Text and item location entries
# # # #
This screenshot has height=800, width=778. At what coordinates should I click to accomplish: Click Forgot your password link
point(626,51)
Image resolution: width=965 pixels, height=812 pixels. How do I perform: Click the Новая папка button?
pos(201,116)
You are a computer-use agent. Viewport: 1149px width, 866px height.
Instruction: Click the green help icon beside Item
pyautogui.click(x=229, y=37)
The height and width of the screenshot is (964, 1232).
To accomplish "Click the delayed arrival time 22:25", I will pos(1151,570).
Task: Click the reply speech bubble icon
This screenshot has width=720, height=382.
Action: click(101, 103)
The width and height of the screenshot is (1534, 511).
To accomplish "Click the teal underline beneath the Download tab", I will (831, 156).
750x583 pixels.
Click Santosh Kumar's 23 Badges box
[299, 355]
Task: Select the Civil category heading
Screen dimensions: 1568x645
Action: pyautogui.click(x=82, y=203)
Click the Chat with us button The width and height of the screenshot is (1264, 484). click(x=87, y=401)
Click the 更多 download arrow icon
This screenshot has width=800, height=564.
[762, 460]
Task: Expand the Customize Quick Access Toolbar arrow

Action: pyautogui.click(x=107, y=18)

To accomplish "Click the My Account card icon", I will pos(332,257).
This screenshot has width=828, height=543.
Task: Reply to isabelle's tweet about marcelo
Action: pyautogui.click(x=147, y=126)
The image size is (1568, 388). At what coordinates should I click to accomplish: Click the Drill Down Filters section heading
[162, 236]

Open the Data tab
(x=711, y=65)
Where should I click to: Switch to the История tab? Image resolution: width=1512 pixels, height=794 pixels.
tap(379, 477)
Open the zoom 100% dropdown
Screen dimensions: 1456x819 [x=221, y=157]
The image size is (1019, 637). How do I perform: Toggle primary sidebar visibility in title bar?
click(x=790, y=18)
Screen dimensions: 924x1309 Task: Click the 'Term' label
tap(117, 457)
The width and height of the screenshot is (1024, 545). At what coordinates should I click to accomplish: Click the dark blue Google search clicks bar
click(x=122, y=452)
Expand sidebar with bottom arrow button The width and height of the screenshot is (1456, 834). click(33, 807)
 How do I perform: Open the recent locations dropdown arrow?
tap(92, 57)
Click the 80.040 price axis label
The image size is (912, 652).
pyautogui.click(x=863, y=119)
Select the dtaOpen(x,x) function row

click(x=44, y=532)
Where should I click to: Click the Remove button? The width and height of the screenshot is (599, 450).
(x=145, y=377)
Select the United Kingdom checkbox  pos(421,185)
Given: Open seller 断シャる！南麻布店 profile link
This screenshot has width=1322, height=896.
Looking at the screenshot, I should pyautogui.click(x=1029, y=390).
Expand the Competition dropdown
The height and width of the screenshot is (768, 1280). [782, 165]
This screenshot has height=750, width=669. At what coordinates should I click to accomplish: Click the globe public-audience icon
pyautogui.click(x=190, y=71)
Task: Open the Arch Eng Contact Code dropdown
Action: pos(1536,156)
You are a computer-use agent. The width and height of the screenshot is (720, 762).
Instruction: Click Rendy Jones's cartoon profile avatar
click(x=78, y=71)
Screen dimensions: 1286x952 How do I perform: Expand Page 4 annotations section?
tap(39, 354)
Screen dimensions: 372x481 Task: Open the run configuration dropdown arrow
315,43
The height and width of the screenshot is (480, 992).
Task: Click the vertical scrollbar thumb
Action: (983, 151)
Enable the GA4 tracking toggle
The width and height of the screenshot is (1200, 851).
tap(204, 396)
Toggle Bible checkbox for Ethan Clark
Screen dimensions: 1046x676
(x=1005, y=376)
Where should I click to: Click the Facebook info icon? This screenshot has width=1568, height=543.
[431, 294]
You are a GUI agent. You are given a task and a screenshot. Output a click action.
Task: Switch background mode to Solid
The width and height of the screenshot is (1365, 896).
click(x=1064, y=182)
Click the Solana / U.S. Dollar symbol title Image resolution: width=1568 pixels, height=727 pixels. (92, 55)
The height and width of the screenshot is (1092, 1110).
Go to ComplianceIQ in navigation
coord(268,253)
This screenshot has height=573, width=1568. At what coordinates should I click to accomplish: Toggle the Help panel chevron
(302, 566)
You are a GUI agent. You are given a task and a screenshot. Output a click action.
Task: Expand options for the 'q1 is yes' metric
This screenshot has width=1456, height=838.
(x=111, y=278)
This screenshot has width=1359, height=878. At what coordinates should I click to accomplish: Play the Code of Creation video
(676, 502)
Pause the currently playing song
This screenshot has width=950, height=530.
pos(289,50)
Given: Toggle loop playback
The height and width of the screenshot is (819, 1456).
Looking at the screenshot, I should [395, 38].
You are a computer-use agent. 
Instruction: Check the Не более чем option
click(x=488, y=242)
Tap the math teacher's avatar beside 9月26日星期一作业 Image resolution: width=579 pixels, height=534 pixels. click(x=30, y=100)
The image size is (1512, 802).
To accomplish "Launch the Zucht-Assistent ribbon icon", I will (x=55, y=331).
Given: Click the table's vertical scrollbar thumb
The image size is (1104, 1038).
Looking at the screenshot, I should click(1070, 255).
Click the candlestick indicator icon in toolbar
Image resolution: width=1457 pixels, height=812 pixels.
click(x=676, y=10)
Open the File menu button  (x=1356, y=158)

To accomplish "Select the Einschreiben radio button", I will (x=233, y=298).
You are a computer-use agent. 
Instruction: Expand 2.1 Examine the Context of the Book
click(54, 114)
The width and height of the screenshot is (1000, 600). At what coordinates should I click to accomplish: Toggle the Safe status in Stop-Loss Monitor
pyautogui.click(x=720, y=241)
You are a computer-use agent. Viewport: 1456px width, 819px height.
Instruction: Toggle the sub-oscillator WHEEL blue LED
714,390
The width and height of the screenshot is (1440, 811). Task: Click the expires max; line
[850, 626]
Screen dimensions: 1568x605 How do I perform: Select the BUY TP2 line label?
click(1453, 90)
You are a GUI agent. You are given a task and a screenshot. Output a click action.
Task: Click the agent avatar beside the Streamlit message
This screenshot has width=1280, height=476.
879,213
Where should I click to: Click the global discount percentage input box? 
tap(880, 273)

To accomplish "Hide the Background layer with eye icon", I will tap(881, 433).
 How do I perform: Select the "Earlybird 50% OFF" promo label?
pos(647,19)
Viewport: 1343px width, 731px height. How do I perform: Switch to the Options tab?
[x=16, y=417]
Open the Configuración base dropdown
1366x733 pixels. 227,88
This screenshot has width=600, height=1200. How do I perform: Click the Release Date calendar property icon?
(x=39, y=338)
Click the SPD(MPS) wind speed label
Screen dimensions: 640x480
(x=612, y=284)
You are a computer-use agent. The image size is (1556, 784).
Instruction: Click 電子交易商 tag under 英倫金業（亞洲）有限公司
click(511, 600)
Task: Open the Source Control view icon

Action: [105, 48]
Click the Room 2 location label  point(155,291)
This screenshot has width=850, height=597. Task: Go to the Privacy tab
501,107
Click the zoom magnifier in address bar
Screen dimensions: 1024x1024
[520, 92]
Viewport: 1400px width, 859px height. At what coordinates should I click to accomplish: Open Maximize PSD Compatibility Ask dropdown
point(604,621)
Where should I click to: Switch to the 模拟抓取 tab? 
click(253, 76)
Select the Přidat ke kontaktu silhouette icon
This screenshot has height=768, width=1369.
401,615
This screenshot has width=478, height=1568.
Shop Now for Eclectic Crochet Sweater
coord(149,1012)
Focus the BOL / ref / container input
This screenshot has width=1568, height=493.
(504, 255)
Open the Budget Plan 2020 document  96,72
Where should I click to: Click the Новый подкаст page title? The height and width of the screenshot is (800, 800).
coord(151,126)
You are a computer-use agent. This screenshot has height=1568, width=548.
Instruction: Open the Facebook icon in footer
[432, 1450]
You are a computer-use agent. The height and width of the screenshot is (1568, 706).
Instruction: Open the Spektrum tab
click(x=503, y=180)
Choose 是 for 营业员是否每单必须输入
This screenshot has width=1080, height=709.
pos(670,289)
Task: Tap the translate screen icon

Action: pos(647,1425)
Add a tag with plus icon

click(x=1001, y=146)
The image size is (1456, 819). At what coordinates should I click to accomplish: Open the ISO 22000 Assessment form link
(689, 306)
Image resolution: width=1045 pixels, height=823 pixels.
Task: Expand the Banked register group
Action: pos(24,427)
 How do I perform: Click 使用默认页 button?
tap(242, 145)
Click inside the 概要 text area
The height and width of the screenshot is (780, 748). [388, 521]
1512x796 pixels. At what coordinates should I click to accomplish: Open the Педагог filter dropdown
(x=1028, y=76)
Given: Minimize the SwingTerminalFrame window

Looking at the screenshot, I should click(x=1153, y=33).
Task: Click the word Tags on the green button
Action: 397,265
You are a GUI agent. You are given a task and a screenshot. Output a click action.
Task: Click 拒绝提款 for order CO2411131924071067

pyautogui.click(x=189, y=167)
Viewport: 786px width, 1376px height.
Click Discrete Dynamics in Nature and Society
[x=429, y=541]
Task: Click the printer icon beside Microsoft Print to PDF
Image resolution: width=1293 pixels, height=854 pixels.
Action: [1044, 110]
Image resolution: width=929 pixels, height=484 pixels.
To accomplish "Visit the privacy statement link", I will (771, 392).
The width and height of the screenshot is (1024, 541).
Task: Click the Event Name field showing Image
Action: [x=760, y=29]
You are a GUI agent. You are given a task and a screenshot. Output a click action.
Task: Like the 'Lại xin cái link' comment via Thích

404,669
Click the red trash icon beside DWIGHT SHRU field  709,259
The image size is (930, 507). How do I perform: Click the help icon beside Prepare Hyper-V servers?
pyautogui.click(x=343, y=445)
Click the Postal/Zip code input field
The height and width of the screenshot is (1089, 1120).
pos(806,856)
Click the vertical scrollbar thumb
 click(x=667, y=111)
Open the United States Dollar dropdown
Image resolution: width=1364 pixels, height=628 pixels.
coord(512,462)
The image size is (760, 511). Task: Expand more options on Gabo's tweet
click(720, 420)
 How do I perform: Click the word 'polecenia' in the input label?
# # # #
### Written request
Reproduce the items verbatim, from the first line through the line containing "I will pos(1151,570).", inclusive.

### Answer to the problem
This screenshot has height=800, width=778. At what coordinates should I click to accomplish: Click Forgot your password link
point(626,51)
Image resolution: width=965 pixels, height=812 pixels. How do I perform: Click the Новая папка button?
pos(201,116)
You are a computer-use agent. Viewport: 1149px width, 866px height.
Instruction: Click the green help icon beside Item
pyautogui.click(x=229, y=37)
The height and width of the screenshot is (964, 1232).
To accomplish "Click the delayed arrival time 22:25", I will pos(1151,570).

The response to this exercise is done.